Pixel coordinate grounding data

________________________________________

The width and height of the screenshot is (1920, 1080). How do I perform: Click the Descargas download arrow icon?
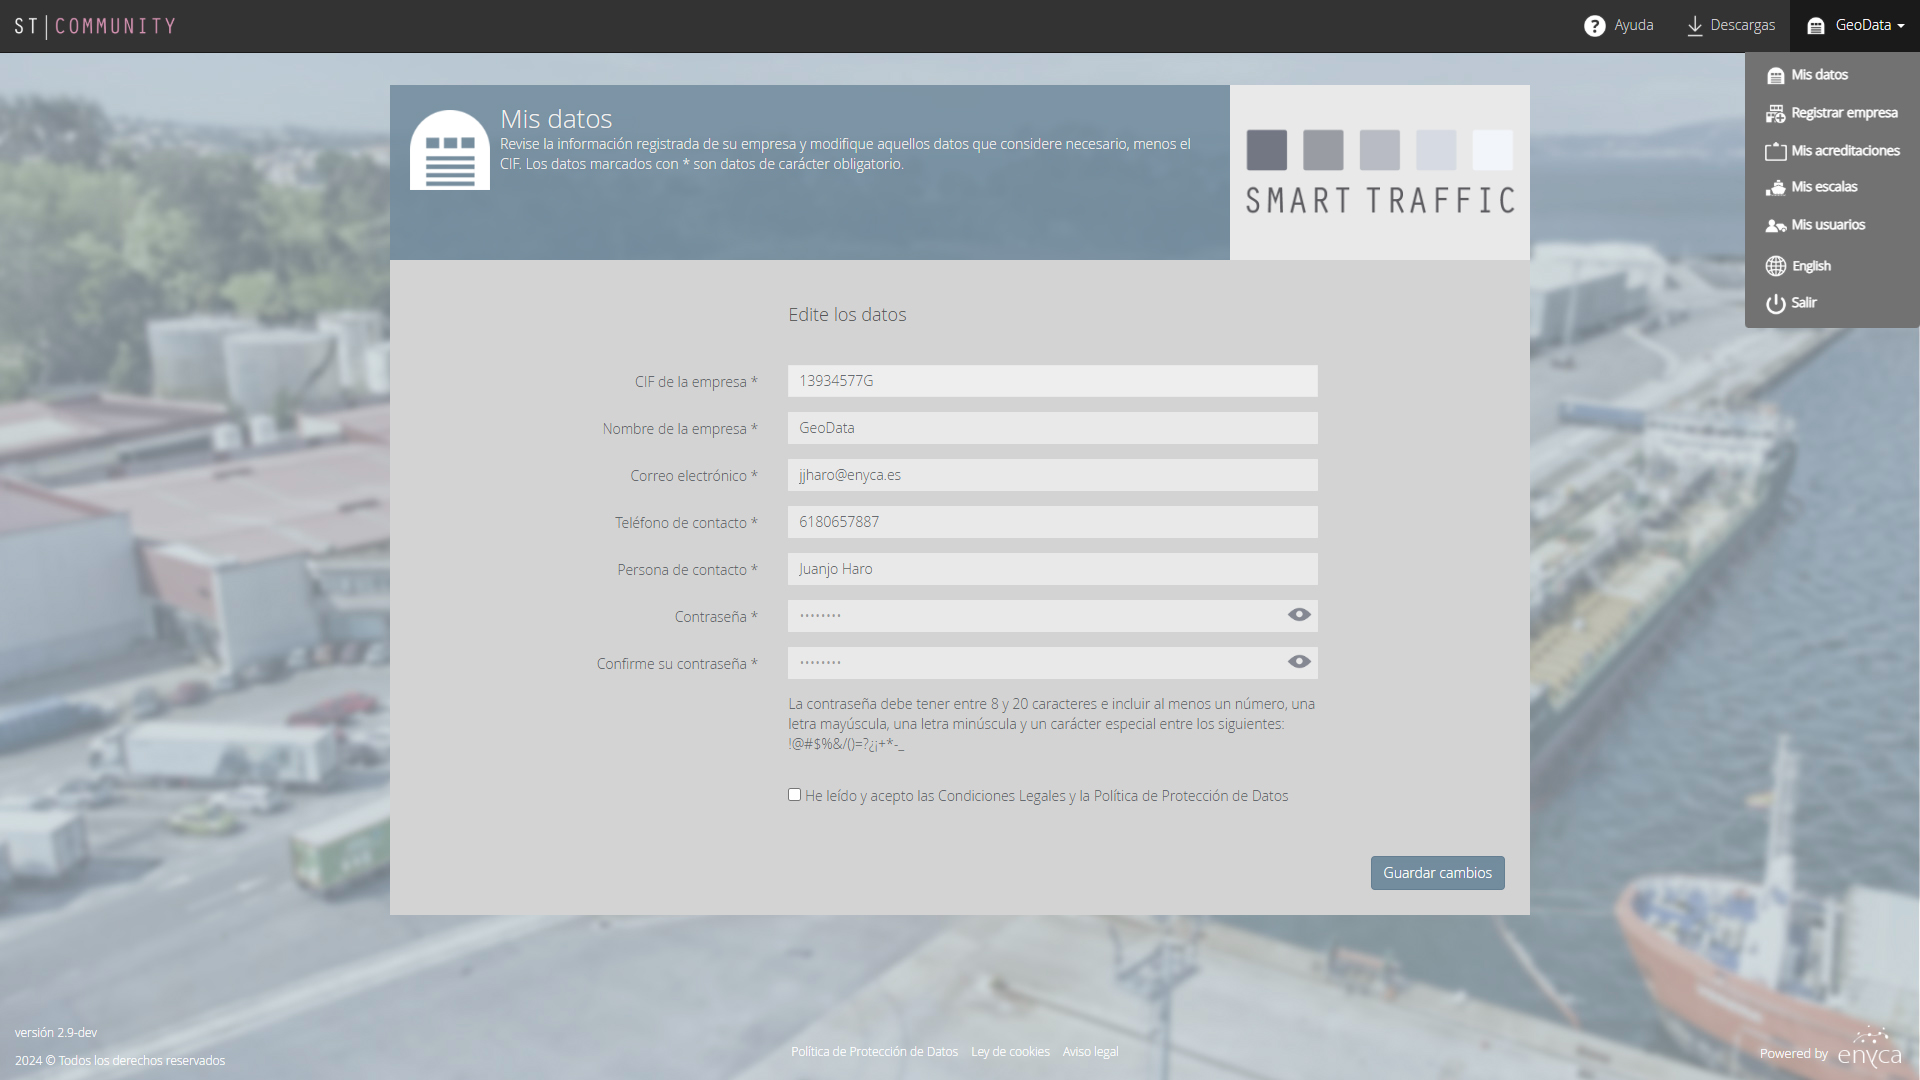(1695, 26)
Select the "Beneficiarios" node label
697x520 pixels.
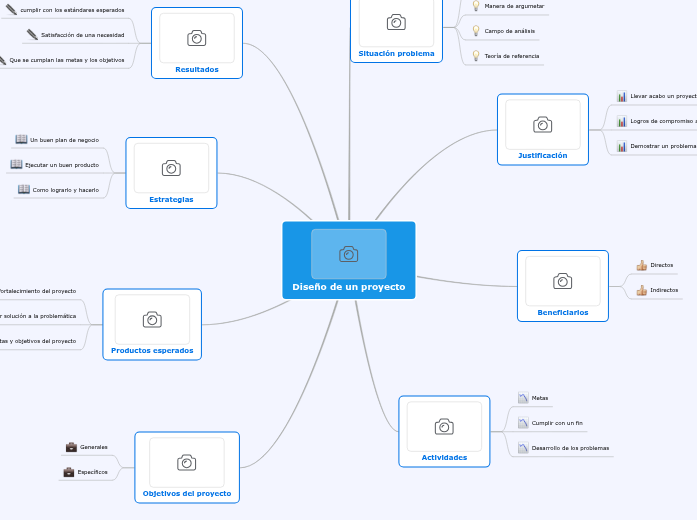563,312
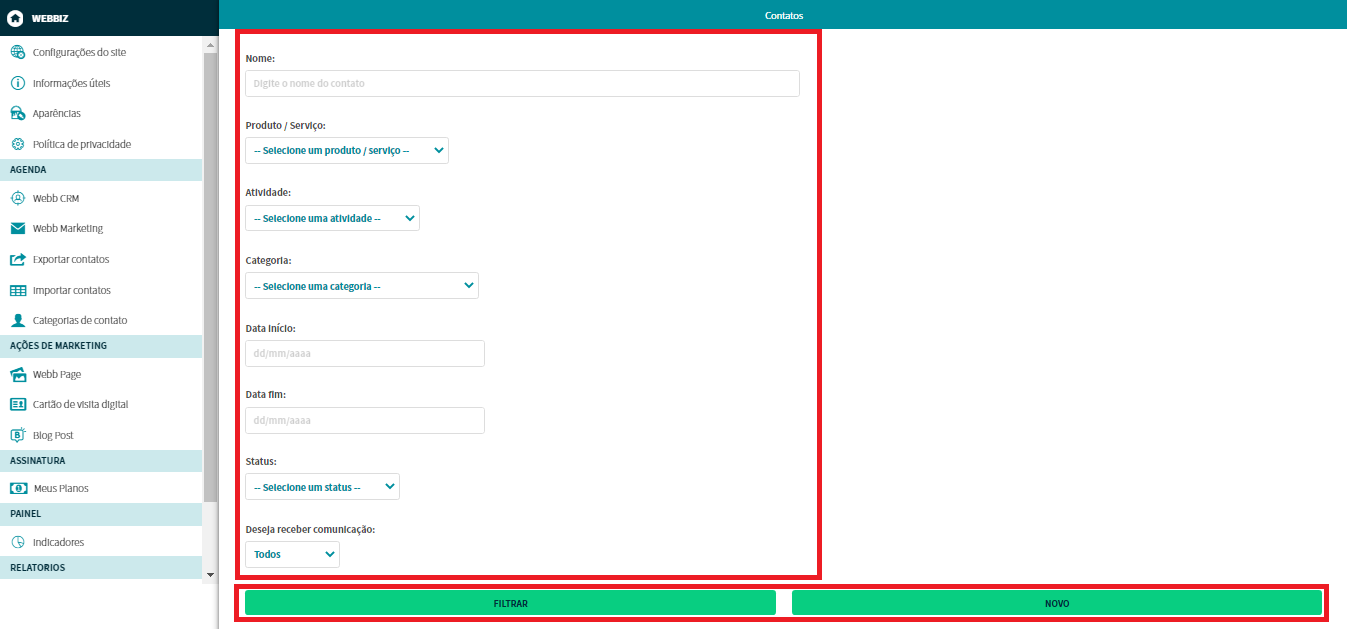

________________________________________

Exercise prompt >> Only the text of the entries above, transcribed exactly, should be given; leave out pictures.

Reply to the task >>
The width and height of the screenshot is (1920, 1080). How do I perform: Click the Descargas download arrow icon?
(1695, 26)
Select the "Beneficiarios" node label
697x520 pixels.
563,312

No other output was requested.